Draco Malfoy estava isolado num canto, com os braços cruzados em torno dos joelhos. Ouvia apenas vagamente a algazarra que um grupinho de alunos da Lufa-Lufa fazia ali perto. Ele estava com o olhar fixo num ponto do chão de mármore à sua frente. Mas não estava enxergando o chão. Diante dos seus olhos faiscava a palavra "fracasso". Fracasso, fracasso, fracasso. Derrota. Humilhação. Era isso o que o aguardava quando ele também se juntasse aos Comensais? Eles tinham tudo para destruir aquela porcaria de escola de uma vez, mas tinham sido impedidos por menos de meia dúzia de bruxos. Cem dementadores! Estraçalhados por um lobisomem, uma velha, um duende e um traidor. Era certo que o "traidor" era um grande bruxo.

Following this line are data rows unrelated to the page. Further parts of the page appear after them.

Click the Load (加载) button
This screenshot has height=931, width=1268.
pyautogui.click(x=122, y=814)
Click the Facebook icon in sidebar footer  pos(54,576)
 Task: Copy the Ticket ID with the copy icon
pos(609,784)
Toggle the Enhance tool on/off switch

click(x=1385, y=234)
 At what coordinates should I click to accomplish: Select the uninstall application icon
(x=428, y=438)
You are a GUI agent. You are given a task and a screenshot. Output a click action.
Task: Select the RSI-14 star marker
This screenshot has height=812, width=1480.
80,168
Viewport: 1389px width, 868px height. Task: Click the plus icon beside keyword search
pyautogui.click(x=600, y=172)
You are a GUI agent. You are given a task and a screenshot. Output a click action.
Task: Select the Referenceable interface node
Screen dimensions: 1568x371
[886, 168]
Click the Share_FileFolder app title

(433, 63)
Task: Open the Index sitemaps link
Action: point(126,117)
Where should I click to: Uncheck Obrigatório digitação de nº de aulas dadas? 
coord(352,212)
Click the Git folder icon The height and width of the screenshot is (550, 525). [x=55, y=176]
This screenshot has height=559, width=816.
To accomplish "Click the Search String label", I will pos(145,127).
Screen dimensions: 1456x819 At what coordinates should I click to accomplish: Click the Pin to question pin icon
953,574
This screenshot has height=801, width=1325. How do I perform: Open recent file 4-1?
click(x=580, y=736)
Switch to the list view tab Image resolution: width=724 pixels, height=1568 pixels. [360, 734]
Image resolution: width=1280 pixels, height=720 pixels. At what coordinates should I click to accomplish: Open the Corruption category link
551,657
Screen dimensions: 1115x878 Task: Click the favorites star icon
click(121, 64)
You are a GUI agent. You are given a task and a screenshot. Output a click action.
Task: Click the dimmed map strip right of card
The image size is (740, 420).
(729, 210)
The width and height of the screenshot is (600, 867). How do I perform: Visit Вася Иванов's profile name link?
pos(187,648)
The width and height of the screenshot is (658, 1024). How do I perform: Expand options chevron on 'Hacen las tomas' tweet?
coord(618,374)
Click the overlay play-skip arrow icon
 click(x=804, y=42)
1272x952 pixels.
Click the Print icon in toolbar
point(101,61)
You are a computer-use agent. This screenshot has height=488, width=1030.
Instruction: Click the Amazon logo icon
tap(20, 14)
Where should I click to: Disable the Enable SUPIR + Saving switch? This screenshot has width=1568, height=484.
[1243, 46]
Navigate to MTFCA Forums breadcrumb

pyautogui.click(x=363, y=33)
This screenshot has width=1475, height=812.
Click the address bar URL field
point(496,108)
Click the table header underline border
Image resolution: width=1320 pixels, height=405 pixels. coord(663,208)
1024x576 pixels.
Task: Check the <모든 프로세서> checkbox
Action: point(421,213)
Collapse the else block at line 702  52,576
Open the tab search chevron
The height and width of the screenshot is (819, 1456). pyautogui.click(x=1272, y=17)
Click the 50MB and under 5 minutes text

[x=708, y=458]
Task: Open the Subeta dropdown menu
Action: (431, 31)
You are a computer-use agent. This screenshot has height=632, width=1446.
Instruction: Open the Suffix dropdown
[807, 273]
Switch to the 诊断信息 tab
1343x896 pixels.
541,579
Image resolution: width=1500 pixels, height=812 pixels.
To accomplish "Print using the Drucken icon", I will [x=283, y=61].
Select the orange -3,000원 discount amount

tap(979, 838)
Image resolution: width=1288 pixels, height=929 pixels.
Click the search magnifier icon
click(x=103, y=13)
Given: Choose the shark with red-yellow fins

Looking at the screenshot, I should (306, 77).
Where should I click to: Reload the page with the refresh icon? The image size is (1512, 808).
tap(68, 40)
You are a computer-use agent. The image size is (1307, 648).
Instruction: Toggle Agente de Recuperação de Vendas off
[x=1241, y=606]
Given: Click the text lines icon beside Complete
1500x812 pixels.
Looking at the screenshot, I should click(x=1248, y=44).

Draco sabia disso, e nunca conhecera um bruxo maior que Severo Snape. Havia o Lord das Trevas, mas ele nunca vira o Lord pessoalmente. E todos os dias, perguntava-se a mesma coisa. Por quê? Por que Snape abandonara o Lord, quando poderia ter se tornado o maior dos bruxos ao lado dele? Ao invés disso, preferira viver como um professorzinho, aturando os desmandos de Alvo Caduco Dumbledore. Draco sabia que haveria de ser grande um dia, e que não faria a escolha errada, como seu professor fizera um dia. Ele não abandonaria o Lord para submeter-se a uma vida medíocre.
Quando Harry e Donald entraram no castelo, viram que a maioria das pessoas sequer tentara dormir. Os sacos de dormir estavam todos espalhados, mas pouquíssimos eram os que estavam dentro deles. Os alunos cochichavam excitados, e Fred, Jorge e Lino Jordan falavam em invadir as cozinhas para comemorar. Logo amanheceria, e o próprio Harry não se sentia disposto a dormir; estava completamente acordado. Ele localizou Rony e Hermione num canto e foi até eles. Os dois estavam com expressões esquisitas.
Realmente, aquela fora uma noite inesquecível. Em todos os sentidos.